NEAR MATAPEAKE is before the BAYBRIDGE TOLL of 2.50, there is a place called anglers on the right hand side next to WENDYS food(whitehall rd).the phone number to them is 410-757-3442. they open at 6 am.they are insanely busy all the time! get early before 7 am, and your good! then after getting to matapeake, there is a 3.00 charge to park, if not, 50.00 fine!
then make sure you have freshwater and baysport license.DNR (resource police do check licenses!)on the pier at random. dont keep ANY! ROCKFISH UNTIL APRIL 19TH! catch and release only. or 250 to 500 fine. these are to prepare you for a goodtime! goodluck and tightlines. my catch is between 30 day period 81 rockfish, from 16" TO 37". I HAVE PICS TO show. get only BLOODWORMS! they range between 7 to 8.00 a dozen. getem while they are hot. get no more than two dozen, any more would be a waste of bait and money.


----------



## FlounderFinder (Apr 7, 2003)

Thanks for the info on shops.

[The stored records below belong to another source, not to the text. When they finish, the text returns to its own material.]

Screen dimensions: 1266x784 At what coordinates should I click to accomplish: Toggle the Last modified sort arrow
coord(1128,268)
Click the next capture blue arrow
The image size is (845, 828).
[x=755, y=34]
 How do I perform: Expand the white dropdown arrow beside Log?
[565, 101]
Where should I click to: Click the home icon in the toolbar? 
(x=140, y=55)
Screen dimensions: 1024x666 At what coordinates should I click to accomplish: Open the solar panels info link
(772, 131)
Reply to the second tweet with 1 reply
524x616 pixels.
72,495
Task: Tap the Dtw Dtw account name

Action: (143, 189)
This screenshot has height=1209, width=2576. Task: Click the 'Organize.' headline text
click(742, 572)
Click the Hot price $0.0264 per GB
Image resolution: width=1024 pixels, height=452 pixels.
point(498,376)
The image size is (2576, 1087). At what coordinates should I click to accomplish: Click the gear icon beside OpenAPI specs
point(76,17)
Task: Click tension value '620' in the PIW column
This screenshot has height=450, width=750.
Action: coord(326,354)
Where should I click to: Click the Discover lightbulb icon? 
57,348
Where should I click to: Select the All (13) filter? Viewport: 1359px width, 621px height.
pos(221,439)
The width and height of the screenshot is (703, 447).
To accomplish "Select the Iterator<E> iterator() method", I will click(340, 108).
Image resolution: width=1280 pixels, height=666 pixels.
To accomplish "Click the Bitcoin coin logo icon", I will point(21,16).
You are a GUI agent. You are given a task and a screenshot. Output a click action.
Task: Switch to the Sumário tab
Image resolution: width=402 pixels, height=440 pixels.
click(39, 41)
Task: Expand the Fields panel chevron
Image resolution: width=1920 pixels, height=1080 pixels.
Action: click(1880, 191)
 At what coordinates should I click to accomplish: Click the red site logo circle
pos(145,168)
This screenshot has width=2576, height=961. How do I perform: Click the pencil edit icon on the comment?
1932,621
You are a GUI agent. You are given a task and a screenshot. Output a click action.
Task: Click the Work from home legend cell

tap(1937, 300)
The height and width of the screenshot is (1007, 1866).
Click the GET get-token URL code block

Can't wait for the 19th to get here already. Anyone know if the croakers have made it up to Matapeake yet? I'm all for C&R, but still wouldn't mind catching something I can bring home for dinner. Also, has anyone ever had any luck with bucktail jigs off the pier?


----------



## Sandcrab (Mar 20, 2002)

As I fish early AM, none of the shops are open so I get my bait the day before I intend to fish. I have been killing the stripers in the early AM (early - before the sun comes up) on CLAM SNOUTS. 

I have had good luck with bucktails using them on the right end of the pier and casting to the pilings accross the entrance. Got Cha's work well too as well as topwater plugs in the EARLY AM.

I usually catch my fish and leave before 8 AM. After that (no matter what tide) has not produced for me.


----------